■ RECORD LIST
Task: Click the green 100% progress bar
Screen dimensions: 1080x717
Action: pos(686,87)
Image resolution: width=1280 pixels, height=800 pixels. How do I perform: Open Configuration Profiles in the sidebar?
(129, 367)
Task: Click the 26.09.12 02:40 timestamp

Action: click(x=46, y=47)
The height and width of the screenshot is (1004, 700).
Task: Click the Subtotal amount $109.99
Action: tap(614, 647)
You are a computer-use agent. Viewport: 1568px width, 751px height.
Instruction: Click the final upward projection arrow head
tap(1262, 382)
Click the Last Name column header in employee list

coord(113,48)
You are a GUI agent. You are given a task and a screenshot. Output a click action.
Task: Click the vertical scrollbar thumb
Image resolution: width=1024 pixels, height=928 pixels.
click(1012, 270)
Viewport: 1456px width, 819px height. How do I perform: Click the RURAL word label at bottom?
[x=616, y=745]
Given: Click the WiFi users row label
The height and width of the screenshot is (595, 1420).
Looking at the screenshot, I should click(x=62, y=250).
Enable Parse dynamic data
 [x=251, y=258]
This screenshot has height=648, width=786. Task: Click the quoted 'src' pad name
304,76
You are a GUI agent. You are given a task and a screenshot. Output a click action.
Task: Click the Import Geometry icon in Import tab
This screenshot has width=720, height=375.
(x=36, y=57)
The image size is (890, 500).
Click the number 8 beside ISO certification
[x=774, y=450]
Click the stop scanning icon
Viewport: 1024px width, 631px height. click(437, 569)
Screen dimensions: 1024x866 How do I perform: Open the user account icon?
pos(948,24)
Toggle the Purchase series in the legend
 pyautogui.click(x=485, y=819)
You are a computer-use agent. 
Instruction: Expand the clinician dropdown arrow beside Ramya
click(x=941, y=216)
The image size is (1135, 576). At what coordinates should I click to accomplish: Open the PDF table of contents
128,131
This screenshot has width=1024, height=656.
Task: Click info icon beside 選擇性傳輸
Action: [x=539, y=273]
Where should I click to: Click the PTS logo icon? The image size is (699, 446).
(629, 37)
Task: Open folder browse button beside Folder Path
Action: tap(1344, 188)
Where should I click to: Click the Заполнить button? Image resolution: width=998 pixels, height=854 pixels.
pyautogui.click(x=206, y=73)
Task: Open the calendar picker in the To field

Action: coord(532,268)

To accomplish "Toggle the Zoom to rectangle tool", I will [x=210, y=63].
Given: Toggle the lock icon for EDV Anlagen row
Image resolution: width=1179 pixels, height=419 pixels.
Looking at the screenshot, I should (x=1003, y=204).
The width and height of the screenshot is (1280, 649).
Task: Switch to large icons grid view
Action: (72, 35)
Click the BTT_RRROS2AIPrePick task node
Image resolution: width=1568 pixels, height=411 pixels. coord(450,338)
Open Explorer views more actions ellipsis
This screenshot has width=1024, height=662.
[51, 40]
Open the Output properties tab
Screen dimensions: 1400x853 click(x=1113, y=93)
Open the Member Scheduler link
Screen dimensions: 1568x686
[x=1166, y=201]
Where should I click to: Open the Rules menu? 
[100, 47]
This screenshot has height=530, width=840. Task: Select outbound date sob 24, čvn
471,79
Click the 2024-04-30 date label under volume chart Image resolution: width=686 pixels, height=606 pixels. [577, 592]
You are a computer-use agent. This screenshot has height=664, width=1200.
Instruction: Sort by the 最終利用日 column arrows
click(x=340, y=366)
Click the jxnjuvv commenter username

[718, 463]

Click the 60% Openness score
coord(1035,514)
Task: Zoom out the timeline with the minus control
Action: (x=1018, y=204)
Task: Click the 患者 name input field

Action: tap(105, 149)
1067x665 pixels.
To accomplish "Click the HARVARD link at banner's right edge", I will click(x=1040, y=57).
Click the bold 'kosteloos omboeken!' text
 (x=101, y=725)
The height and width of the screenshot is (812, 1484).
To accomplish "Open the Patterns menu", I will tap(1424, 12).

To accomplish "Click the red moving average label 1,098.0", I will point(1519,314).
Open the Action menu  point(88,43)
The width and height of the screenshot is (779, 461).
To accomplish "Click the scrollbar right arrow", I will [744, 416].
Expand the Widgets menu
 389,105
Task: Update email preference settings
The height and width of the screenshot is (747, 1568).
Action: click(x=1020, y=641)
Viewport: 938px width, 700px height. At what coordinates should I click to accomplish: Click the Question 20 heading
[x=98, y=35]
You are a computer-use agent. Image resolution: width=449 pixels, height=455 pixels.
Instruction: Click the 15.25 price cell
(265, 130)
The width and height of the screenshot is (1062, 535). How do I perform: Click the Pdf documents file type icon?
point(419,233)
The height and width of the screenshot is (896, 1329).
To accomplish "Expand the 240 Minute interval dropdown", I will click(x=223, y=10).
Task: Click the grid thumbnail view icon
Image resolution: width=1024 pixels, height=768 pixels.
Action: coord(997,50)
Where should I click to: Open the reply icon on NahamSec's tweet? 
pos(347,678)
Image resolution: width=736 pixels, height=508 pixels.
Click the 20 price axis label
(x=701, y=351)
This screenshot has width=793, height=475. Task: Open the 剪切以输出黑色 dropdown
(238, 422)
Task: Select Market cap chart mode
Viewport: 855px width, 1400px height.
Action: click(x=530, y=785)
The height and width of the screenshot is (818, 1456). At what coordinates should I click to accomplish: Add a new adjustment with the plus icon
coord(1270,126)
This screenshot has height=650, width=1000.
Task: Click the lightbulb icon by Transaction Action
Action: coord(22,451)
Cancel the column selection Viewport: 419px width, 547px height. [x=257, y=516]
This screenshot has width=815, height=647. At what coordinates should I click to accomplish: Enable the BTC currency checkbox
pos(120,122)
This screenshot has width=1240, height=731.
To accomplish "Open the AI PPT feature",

■ TASK GOAL
Reproduce the material word for word, from the line containing "The height and width of the screenshot is (818, 1456)." through the last line of the material, with both of those lines included.

■ ANSWER TO THE EXERCISE
The height and width of the screenshot is (818, 1456). At what coordinates should I click to accomplish: Add a new adjustment with the plus icon
coord(1270,126)
This screenshot has height=650, width=1000.
Task: Click the lightbulb icon by Transaction Action
Action: coord(22,451)
Cancel the column selection Viewport: 419px width, 547px height. [x=257, y=516]
This screenshot has width=815, height=647. At what coordinates should I click to accomplish: Enable the BTC currency checkbox
pos(120,122)
This screenshot has width=1240, height=731.
To accomplish "Open the AI PPT feature",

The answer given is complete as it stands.